The mechanics of the float
Open a card with a 0% intro APR on purchases, typically 12 to 18 months. Route your normal spending to it and pay only the minimum each month. The cash that would have paid those bills goes into a high-yield savings account or a Treasury bill ladder earning roughly 4 percent. At the end of the promo, the parked cash pays the card off in full, and the interest it earned along the way is yours.
The numbers are modest but real. A $15,000 balance floated for 15 months at 4 percent earns about $750, more if the yield holds and the balance builds early. It stacks with the card's signup bonus and rewards, since 0% purchase cards often carry both. The cost is bookkeeping discipline and a temporary hit to your utilization ratio.
This only works with spending you were going to do anyway. The float pays you for rescheduling real payments. The moment the card balance represents spending the parked cash cannot cover, you are not floating, you are borrowing at a teaser rate, and month 13 will price that mistake at 18 to 29 percent.
Where to park the money
The parking spot must be boring. A high-yield savings account at roughly 4 percent, or T-bills laddered to mature before the promo ends. T-bill interest is exempt from state income tax, which nudges the after-tax math in their favor for anyone in a taxed state. Nothing with principal risk belongs here: the entire strategy collapses if the payoff money is down 20 percent the month the promo ends.

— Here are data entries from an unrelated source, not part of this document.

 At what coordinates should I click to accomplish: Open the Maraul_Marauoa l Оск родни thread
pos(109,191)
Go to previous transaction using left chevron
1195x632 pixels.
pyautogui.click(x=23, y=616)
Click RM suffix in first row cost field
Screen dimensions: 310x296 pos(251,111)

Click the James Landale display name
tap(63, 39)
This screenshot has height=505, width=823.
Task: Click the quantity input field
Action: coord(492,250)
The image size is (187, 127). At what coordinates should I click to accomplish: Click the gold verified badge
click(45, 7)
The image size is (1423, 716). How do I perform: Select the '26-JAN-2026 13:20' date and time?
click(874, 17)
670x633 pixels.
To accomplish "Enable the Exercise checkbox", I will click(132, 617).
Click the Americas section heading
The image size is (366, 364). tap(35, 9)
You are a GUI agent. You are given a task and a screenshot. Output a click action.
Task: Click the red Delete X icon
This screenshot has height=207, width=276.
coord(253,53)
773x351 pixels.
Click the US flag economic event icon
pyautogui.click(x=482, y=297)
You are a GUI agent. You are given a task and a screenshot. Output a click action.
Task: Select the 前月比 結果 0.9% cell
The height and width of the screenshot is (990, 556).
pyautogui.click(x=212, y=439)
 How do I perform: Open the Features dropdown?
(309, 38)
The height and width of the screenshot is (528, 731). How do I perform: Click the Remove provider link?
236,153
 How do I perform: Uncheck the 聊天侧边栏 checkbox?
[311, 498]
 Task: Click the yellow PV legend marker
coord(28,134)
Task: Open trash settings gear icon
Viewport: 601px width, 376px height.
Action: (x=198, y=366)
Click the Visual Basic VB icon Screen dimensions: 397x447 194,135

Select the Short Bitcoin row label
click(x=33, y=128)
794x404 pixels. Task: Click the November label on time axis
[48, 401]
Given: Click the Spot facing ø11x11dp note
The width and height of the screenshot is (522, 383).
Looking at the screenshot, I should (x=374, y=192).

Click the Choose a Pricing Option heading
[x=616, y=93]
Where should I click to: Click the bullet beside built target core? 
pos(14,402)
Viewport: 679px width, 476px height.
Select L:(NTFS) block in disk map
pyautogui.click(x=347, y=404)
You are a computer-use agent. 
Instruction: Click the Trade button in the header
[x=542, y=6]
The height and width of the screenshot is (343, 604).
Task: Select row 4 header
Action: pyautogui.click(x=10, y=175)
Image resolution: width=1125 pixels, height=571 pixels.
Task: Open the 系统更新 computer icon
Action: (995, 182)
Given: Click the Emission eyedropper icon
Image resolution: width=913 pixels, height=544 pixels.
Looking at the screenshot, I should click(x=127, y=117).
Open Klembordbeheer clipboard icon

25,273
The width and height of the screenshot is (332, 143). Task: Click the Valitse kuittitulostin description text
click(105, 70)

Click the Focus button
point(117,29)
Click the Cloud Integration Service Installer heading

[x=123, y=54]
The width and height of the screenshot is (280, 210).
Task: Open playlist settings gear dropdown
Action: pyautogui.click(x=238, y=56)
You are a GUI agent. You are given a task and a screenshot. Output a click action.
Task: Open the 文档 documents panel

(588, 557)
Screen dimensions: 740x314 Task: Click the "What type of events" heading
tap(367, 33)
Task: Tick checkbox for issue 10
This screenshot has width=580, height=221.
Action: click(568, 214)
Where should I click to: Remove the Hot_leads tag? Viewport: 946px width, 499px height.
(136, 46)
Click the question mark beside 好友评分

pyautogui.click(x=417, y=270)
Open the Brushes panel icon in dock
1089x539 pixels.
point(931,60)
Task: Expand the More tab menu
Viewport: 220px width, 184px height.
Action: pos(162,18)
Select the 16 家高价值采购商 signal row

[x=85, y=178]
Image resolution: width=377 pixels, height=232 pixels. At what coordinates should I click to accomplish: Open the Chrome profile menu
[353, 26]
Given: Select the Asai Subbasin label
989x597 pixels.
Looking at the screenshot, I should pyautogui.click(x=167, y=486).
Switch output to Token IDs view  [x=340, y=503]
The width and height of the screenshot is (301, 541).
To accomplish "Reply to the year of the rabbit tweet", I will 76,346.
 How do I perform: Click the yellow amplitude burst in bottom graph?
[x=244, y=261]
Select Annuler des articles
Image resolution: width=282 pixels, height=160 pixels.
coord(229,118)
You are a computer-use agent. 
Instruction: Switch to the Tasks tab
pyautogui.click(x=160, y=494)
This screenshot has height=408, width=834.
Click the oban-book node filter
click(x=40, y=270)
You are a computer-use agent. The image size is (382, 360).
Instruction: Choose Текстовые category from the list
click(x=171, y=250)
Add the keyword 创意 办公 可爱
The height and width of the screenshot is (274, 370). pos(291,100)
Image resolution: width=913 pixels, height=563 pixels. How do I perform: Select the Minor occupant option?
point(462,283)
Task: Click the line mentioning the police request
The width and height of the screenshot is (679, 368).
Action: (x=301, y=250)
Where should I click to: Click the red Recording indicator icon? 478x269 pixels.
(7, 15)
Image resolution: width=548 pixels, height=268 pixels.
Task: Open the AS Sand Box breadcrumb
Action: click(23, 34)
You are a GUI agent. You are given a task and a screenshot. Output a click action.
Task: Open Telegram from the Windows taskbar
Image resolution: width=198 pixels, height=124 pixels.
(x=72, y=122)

Keep the float money in a separate account, not mingled with your checking. The biggest practical failure of this strategy is the parked cash quietly becoming spending money over 15 months. A dedicated account with the card's payoff date in its nickname is cheap insurance against your own future self.
- ▸HYSA at ~4 percent: simplest, liquid, FDIC insured
- ▸T-bills maturing 30-60 days before the promo end: slightly better after-tax yield
- ▸Never equities, never crypto, never anything that can be down when the bill is due
- ▸Separate account, labeled with the payoff date
The month-12-to-18 payoff discipline
Write down the exact promo end date the day the card is approved, then set the payoff for at least one full statement cycle before it. Promo expirations are precise and unforgiving: interest at the full APR begins on whatever balance remains, and on most cards the grace period math means you want a zero balance before the final promo statement closes, not just before the end date.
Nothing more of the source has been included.